**The problem**
Please extend the text below on how room size and surfaces shape low and high frequency sound, starting right after its final sentence.

**Text extract**
#####

A Fun House Revisited
Take a look around you room. Look at the dark gray/black of the VCR and the
DVD player. Look at the light color of the walls. The beiges of the couch, the
blue of the drapes, the brown of the floor. Each of these contributes to the
character of the room. If the walls were red, the room and everything in it would
take on the character of red.
The light from the plate on the table would be mostly white, but would contain some red content. Your eyes, or more accurately your brain, would compensate for the redishness of everything, and be able to recognize white objects such as papers. Even though it's influenced by the red of the walls, the mind can subtract this and see it as white.
This is a fairly accurate representation of how high frequency sounds act in a room.
Low vs. High Frequencies
Low frequency sounds are more affected by the size of the room more than the materials. There are several reasons for this. Both high and low frequencies are affected by the size of the room, but a 7 foot (161hz) wave will be affected by room size much more than a 1 foot (1130 hz) wave. Second, low frequency waves are less directional than high frequency waves. This is why woofers can be placed in any direction, while mid range speakers and tweeters should be facing the listener. Lastly, a 7 foot wave isn't affected much by two inches of foam covering the walls as a one foot wave.
The differences are often compared to waves and rays. A wave, like those made
by a brick being dropped into a pond, are non directional, and may create standing
waves if their length matches up with a room dimension. A ray, like light, is
reflected in a very definite way, is much more affected by the materials it
reflects off of, and can be redirected with some care.
There is no point where sound stops acting like a wave and starts acting like a ray. Both low and high frequency sounds have characteristics of both. The larger the room, the lower the cross over point. A larger room can support lower frequency sounds (longer waves) and room modes become less important earlier. I.e. a 50 foot room will be a concern to a 30 foot wave, but a 7 foot wave will generally find support. If not a 7 foot wave exactly, then a 7.14 foot wave. Compare this to my 18 x 11 x 8 foot living room. The room dimension to 7 is 8.

#####

**Dataset excerpt**
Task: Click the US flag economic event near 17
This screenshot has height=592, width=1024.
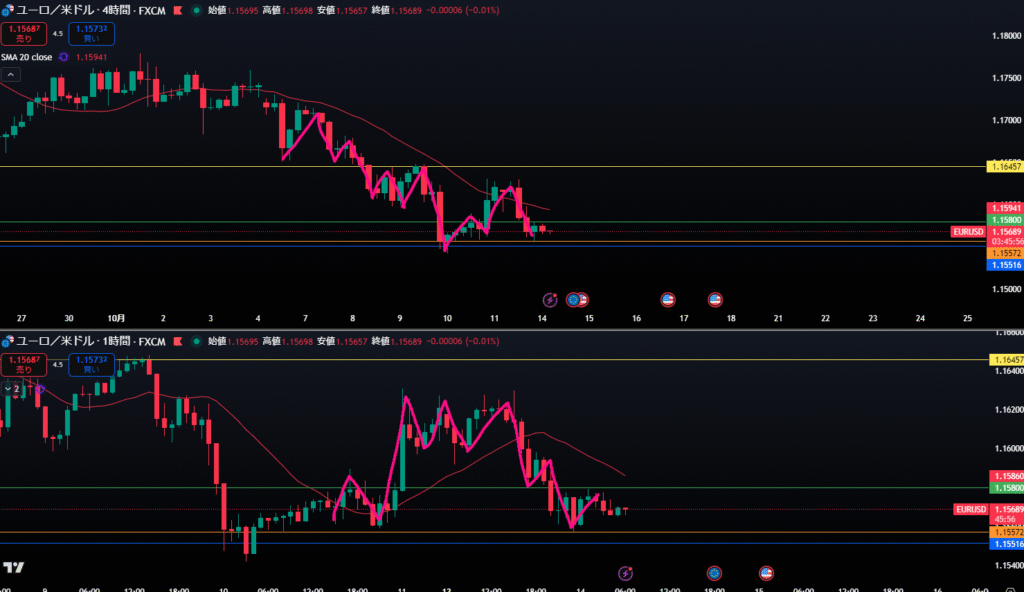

#####

**Reply**
Since large rooms (music halls, many churches, etc.) are difficult to analyze
and predict, it often takes a trained professional to build and treat them,
though many of these theories can be applied to them. We're mostly concerned
with mid sized rooms. Basically between bathroom sized and hall sized. Living
rooms, Control Rooms, Recording spaces.
White, Black and Colored Objects
Okay, so now we have a room filled with objects. A white object is one that's good at reflecting a wide variety of frequencies of light. A black object is one that's good at absorbing a wide variety of frequencies of light. A blue object is one that's good at absorbing some frequencies (red and yellow, for example) and reflecting back others (such as blue).
This is the same for sound, some objects will reflect back most of the sound energy that hits them, some will absorb most of the sound energy. Other objects will absorb at some frequencies and reflect at others.
The measuring challenge for high frequencies becomes not the size of the room, but the materials the room is built with and what's in the room. What sound 'color' does it have? Does it absorb more mids and reflect more highs, or absorb highs and reflect lows? Now, how do we measure how a material reflects sound?
Wallace Clement Sabine (1868-1919)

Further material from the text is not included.